_Work request:_ Only the lines from the one with "Viewport: 2402px width, 1411px height." through the last line of the material below belong in the answer, copied exactly and without pictures.

══ Records provided ══

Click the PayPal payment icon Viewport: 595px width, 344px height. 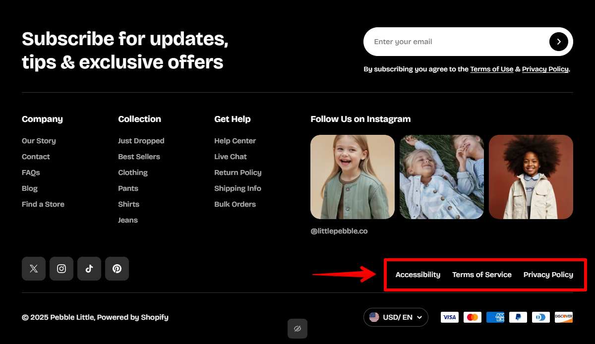coord(518,317)
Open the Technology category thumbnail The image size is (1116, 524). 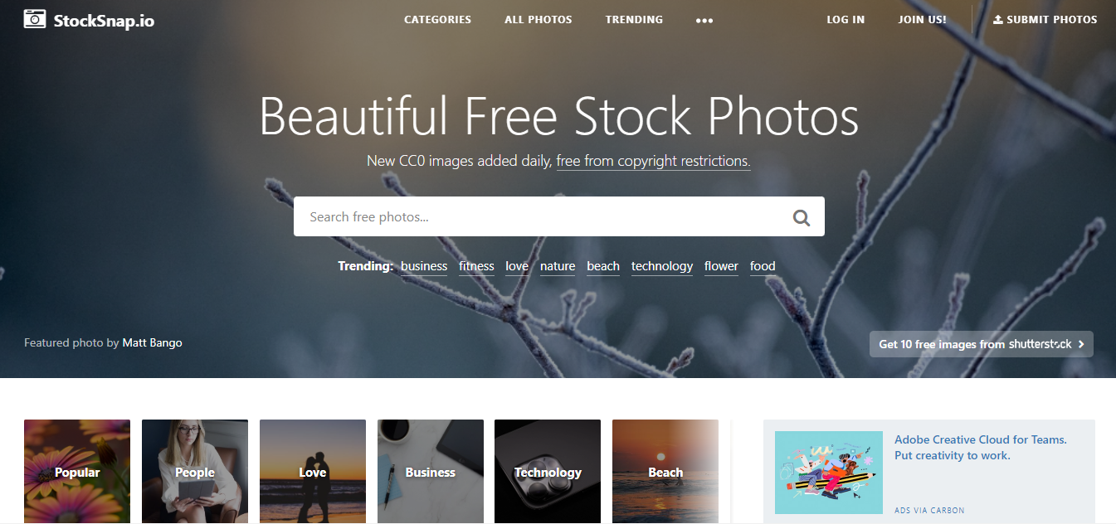tap(548, 471)
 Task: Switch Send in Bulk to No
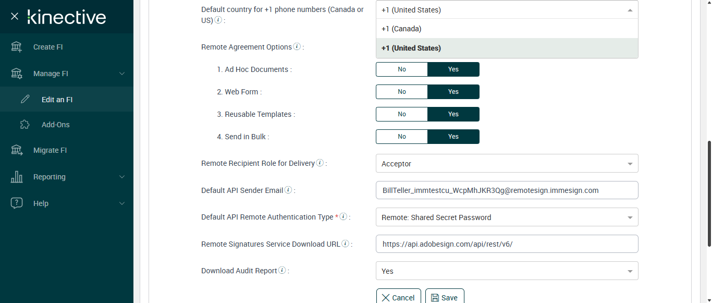402,137
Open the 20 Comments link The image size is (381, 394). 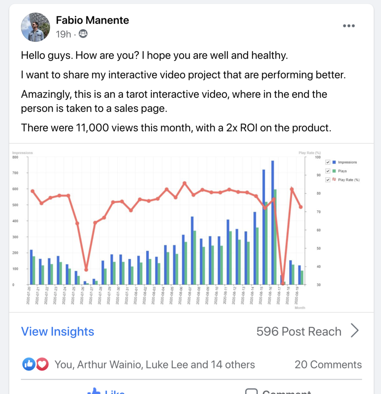point(328,364)
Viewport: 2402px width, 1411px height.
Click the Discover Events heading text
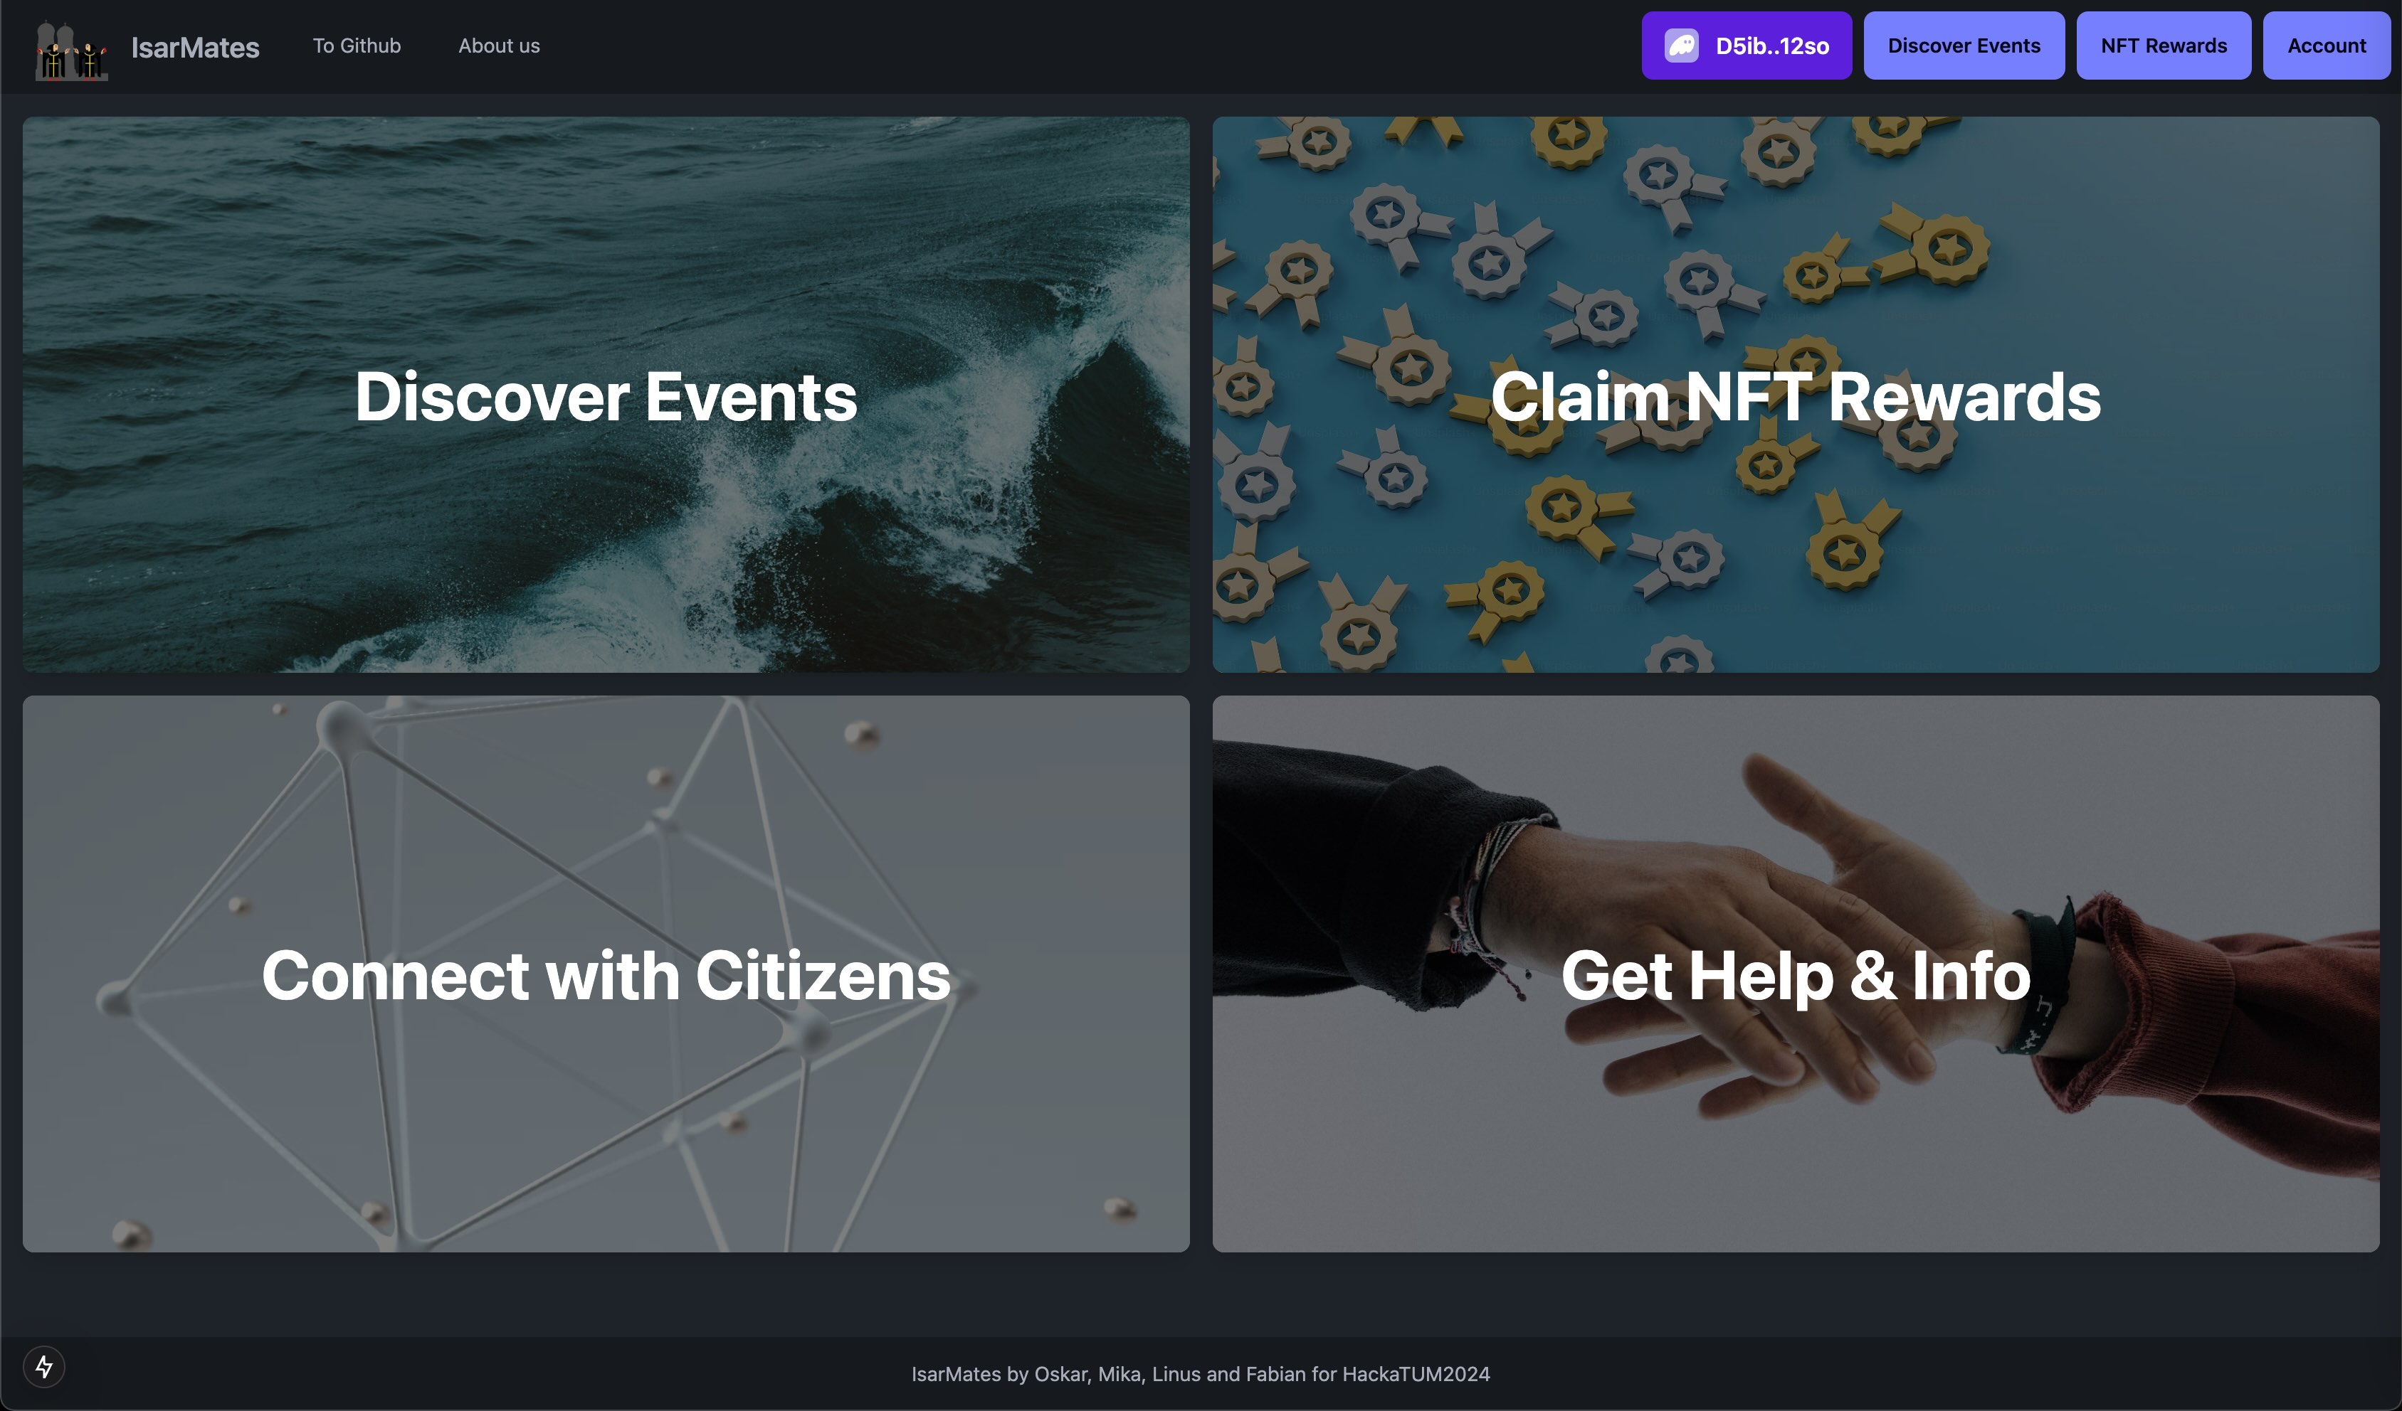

═══

_Reply:_
Viewport: 2402px width, 1411px height.
Click the Discover Events heading text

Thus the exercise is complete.